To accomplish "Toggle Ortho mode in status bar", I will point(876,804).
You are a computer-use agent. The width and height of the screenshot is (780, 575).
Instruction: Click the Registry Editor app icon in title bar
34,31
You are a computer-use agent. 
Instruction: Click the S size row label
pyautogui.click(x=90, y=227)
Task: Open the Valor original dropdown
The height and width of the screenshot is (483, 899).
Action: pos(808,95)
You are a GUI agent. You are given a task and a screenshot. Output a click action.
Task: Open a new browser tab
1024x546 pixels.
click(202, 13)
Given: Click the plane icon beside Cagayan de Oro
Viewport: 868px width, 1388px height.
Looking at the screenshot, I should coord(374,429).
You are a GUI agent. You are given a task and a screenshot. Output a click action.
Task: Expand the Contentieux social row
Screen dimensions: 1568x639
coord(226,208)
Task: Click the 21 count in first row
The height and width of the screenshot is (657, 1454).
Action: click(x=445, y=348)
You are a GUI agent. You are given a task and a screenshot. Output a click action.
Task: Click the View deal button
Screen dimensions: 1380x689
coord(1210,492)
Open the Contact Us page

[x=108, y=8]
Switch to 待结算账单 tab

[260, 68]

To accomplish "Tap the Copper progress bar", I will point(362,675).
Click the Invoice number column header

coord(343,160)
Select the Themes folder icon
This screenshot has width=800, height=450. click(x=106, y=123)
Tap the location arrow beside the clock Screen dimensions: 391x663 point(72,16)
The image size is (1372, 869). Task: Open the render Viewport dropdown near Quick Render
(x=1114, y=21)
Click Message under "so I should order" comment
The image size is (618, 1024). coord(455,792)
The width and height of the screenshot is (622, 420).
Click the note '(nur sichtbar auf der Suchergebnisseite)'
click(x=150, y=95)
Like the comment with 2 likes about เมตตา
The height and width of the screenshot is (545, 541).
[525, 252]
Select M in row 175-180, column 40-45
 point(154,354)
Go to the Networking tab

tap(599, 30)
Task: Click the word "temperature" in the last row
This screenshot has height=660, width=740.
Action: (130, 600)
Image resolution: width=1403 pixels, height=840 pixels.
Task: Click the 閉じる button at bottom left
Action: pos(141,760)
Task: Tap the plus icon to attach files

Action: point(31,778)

_Brief_: Beginning at the line above with "Instruction: Click the S size row label" and finishing at the line with "Task: Open a new browser tab", return each line exactly and return nothing else.

_Result for this exercise_:
Instruction: Click the S size row label
pyautogui.click(x=90, y=227)
Task: Open the Valor original dropdown
The height and width of the screenshot is (483, 899).
Action: pos(808,95)
You are a GUI agent. You are given a task and a screenshot. Output a click action.
Task: Open a new browser tab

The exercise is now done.